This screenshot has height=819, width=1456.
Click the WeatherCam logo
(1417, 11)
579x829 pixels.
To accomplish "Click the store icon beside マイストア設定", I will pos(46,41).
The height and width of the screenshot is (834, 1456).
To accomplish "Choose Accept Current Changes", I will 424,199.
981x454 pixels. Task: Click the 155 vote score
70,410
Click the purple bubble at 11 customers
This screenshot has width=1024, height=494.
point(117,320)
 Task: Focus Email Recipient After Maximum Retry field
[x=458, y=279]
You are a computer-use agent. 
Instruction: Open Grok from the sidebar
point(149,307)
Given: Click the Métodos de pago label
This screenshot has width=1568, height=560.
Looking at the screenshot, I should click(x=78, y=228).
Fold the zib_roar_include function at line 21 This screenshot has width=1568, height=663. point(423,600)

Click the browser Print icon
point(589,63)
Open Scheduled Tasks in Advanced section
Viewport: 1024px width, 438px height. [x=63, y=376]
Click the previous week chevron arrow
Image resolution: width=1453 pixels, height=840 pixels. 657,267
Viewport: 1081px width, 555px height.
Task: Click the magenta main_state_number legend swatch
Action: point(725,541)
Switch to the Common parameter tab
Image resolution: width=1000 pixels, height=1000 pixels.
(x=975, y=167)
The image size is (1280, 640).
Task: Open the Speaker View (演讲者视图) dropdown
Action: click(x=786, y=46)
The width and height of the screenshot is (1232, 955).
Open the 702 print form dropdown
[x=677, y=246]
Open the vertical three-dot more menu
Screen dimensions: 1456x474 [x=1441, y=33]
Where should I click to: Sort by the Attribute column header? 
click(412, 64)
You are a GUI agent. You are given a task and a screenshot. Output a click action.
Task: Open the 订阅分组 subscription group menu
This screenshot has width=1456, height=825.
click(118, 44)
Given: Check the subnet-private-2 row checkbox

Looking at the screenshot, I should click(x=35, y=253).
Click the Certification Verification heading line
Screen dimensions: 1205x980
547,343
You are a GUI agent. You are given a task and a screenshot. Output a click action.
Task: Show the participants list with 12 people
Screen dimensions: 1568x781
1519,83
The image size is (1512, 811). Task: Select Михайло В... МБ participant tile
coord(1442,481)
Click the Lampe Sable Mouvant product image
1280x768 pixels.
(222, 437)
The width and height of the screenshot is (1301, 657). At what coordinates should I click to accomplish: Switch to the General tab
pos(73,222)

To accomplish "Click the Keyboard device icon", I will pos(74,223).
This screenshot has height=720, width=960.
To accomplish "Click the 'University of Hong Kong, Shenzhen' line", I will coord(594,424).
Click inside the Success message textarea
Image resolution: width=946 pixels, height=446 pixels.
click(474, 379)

....

= WORK REQUIRED =
Return each line of the entries above that contains the word "Open".

= OUTPUT BELOW =
Instruction: Open Grok from the sidebar
Open Scheduled Tasks in Advanced section
Task: Open the Speaker View (演讲者视图) dropdown
Open the 702 print form dropdown
Open the vertical three-dot more menu
Task: Open the 订阅分组 subscription group menu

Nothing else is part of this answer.